ABSTRACT & COMMENTARY
Renin-angiotensin System Antagonists in Stable CAD
By Michael H. Crawford, MD, Editor
Sorbets E, et al. Renin-angiotensin system antagonists and clinical outcomes in stable coronary artery disease without heart failure. Eur Heart J 2014;35:1760-1768.
Renin-angiotensin system antagonists
(RASAs) such as angiotensin-converting enzyme inhibitors (ACEIs) and angiotensin receptor blockers (ARBs) have been shown to have beneficial effects in patients with heart failure, reduced left ventricular (LV) systolic function, acute myocardial infarction, hypertension, diabetes, and chronic kidney disease. However, clinical trial results do not consistently show a benefit in stable coronary artery disease (CAD) patients without heart failure or reduced LV function. Part of this trial inconsistency is due to advances in medical care and the fact that trials enter highly selected patient populations that may not reflect the predominant patients seen in practice. Large observational database studies can be of value for shedding light on clinical dilemmas. Thus, this analysis of the Reduction of Atherothrombosis for Continued Health (REACH) cohort was done to try to clarify the role of RASAs in the management of stable CAD patients without heart failure. The primary combined outcome of REACH was cardiovascular (CV) death, myocardial infarction (MI), or stroke over a 4-year follow-up period. Secondary outcomes included CV hospitalizations for an atherothrombotic event, and tertiary outcomes included all-cause mortality and heart failure. A propensity score adjustment was applied to a multivariate logistic regression model with ACEI/ARB use as the dependent variable. As an internal validity check, the effect of statins on the outcomes was performed in the same manner.
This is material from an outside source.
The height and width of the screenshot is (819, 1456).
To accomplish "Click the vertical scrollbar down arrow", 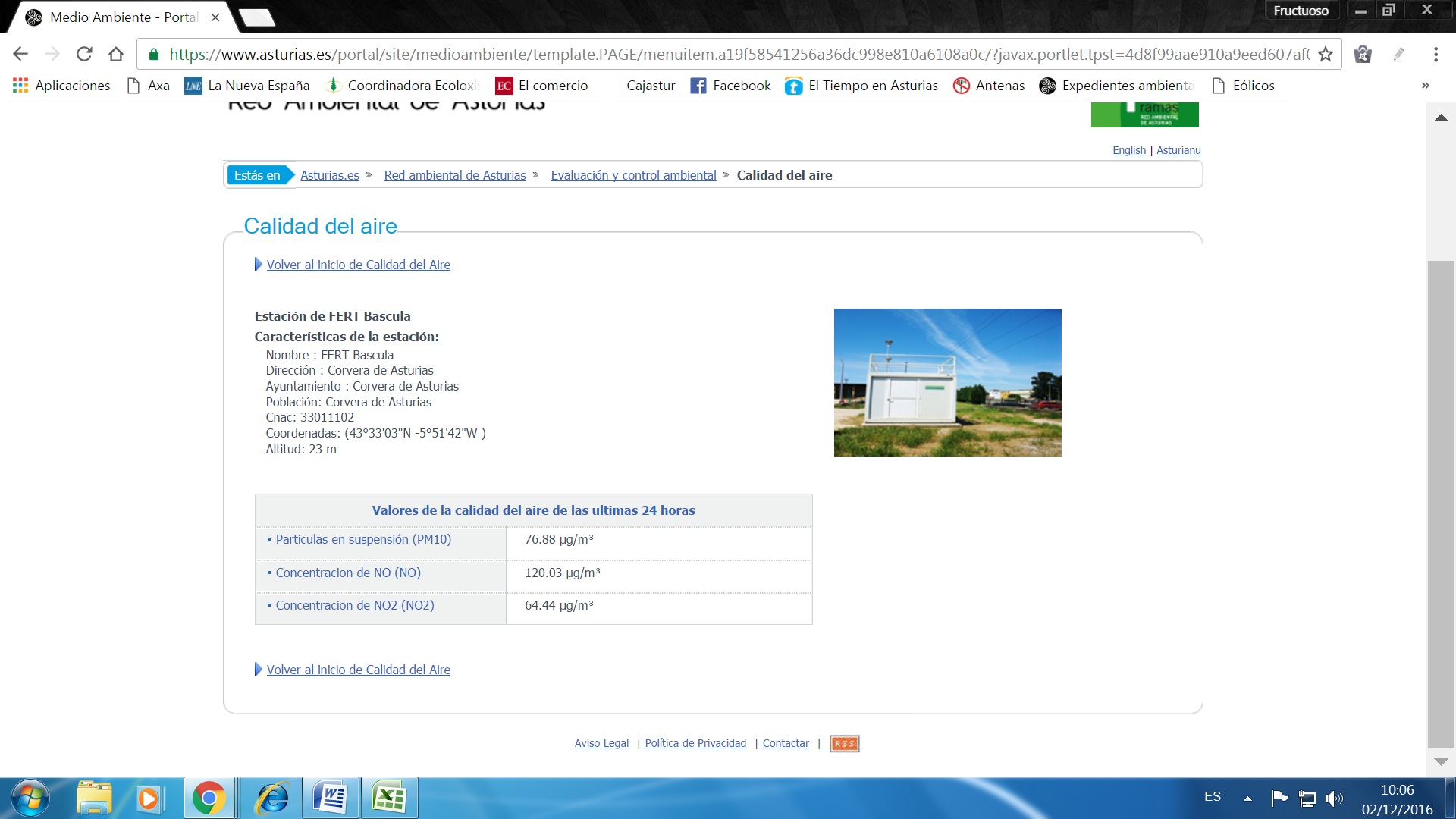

Almost 21,000 patients met the entry requirements, of which about 13,000 were on RASAs and 7500 were not. During a median follow-up of 44 months, 1527 experienced a primary outcome event (12%). The rate of these events was not different between RASA users and non-users (hazard ratio [HR], 1.03; 95% confidence interval [CI], 0.91-1.16; P = 0.66). There were no differences in the secondary or tertiary outcomes. On the other hand, statin use was associated with a lower incidence of the primary outcome (HR 0.74; 95% CI, 0.65-0.83; P < 0.001). The authors concluded that the use of RASAs was not associated with beneficial outcomes in stable CAD patients without heart failure.
COMMENTARY
Older randomized trials such as HOPE and EUROPA showed benefits from ACEIs in stable CAD patients without heart failure. However, more recent trials such as PEACE and IMAGINE did not. This progression of results suggests that modern evidence-based secondary prevention strategies in CAD patients trumps any potential beneficial effect of RASAs purely for prophylaxis.
There are several strengths to this study. It is very large (almost 21,000 patients) and even without propensity matching, the benefits of RASAs are unimpressive. Also, it is a contemporary international population of patients and the results are consistent over all subsets of the patients. In addition, the analysis of the results of statin therapy performed in the same manner shows a robust benefit in these patients.
There are limitations to this study. Confounding by unmeasured variables is always an issue in observational studies. One prominent issue in this regard is that there was no systemic assessment of LV function. However, if there were patients with unrecognized LV systolic dysfunction, their response to RASAs did not seem to influence the results. The lack of information about the doses of ACEI/ARBs is a problem since trials have shown that their benefit is seen predominantly at higher doses, which may not have been used in this observational study of routine clinical practice. Regardless of these limitations, after seeing the results of PEACE, IMAGINE, and this observational study, I am no longer using RASAs in stable CAD patients without heart failure or LV systolic dysfunction unless another clean cut indication for their use, such as hypertension, is present.